**LISTED RECORDS**
○ ○ ○

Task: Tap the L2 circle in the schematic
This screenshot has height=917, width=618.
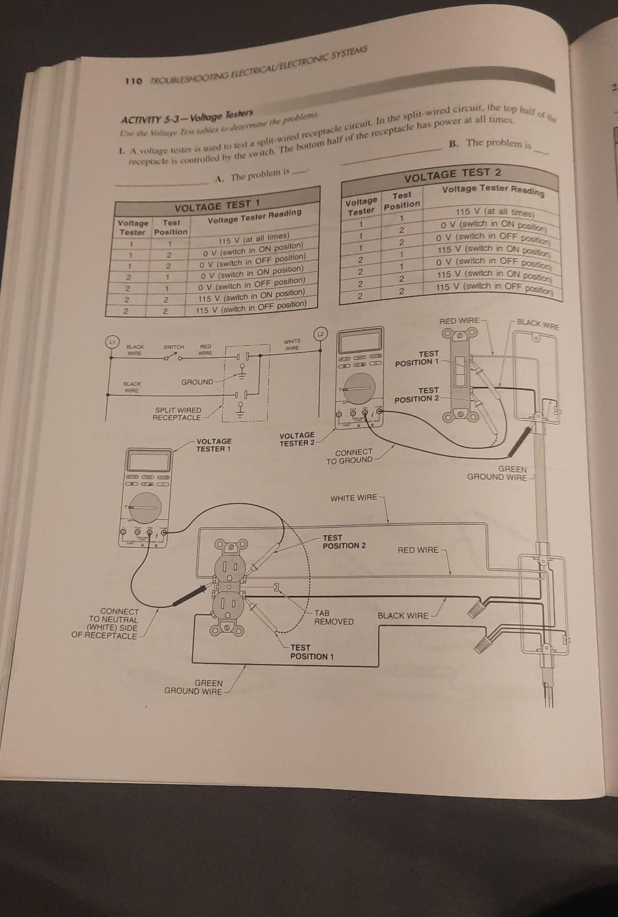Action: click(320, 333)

○ ○ ○

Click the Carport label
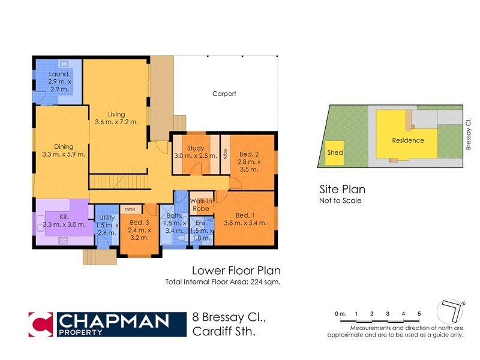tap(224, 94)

○ ○ ○

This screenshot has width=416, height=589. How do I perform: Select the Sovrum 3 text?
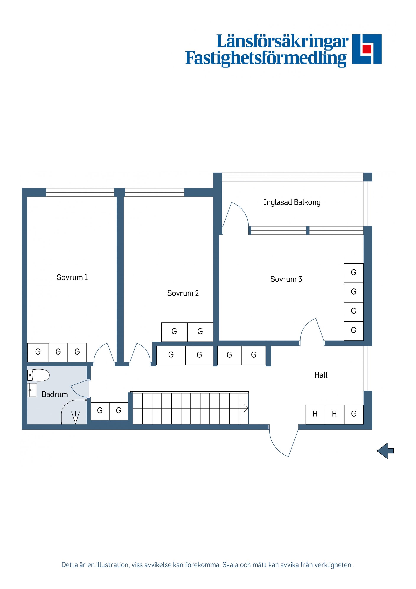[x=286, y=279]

○ ○ ○

**THE EXERCISE**
Copy the entries from the line containing "Task: Tap the L2 circle in the schematic" through the line containing "Action: click(320, 333)", keeping the requests, shifting every coordinate in the answers by -76, and omitting the pictures.

**RESULT FOR THIS TASK**
Task: Tap the L2 circle in the schematic
This screenshot has height=917, width=618.
Action: click(244, 257)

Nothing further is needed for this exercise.